Carlyle-backed Hawaiian Telecom files bankruptcy

The largest telephone carrier in Hawaii cited a heavy debt load, increased competition and market turmoil as reasons to seek protection under Chapter 11 while it restructures its business.

The Carlyle Group-backed Hawaiian Telecom Communications, the largest telephone carrier in Hawaii, has stumbled into bankruptcy under a heavy debt load amassed when the global buyout firm acquired the company in 2005.

Carlyle bought the telecom company for $1.6 billion, using $425 million of equity in the transaction and funding the rest of the deal with debt. The company has been working with its lenders since last year in restructuring its debt agreements and negotiating amendments to the terms of its loans.

Hawaii Telecom’s chief financial officer, Robert Reich, said several factors were to blame for Hawaiian Telecom’s bankruptcy filing, including current market turmoil and the rise of options from competitors that bundle phone, cable and internet in a low-cost package.

“Interest costs on Hawaiiain Telecom’s significant debt burden impose limitations on Hawaiian Telecom’s ability to create and offer new products and implement its revised strategic business plan,” Robert Reich, chief financial officer with Hawaiian Telecom, said in a filing with the US Bankruptcy Court in Wilmington, Delaware. “The recent turmoil in the equity and credit markets has limited [the company’s] ability to attract potential investors and likely will have an adverse effect on consumer spending.”

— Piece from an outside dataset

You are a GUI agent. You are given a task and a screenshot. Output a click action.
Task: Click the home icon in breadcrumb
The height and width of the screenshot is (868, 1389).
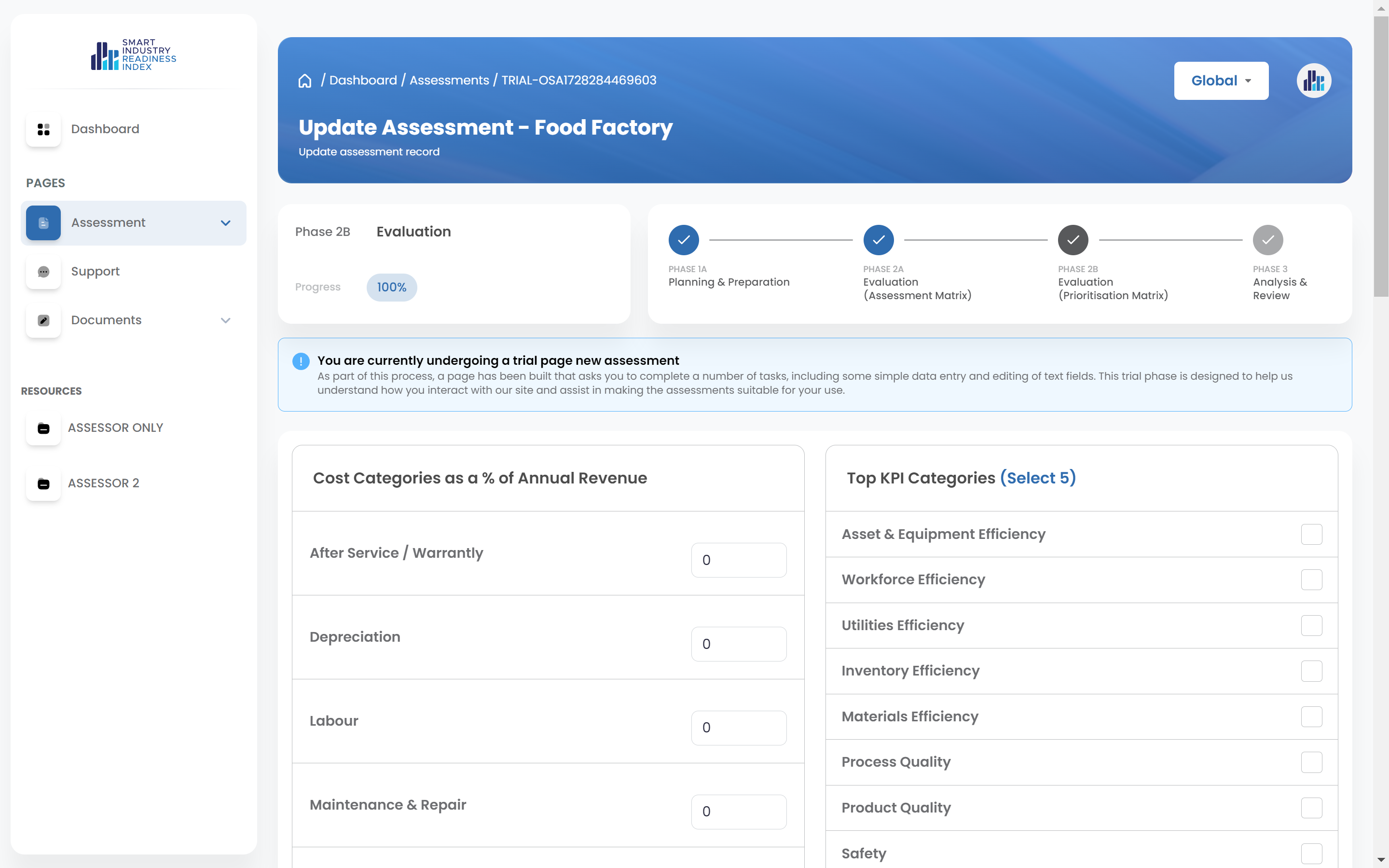coord(305,81)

Hawaiian Telecom fully expects to restructure under bankruptcy protection and come out a stronger company, Reich said. 

“Hawaiian Telecom remains confident that, by utilizing the tools afforded by the bankruptcy code, [the company] can achieve its long-term goal of becoming the preferred, one-stop provider of communications services and products for business and residential customers throughout Hawaii,” Reich said.

Another Carlyle-backed company, Sem Group, slid into bankruptcy this year after suffering $3.2 billion in losses on energy futures and derivatives trades. Carlyle recently shut down its office in Warsaw as well as its Asian leveraged finance group, both of which were established last year.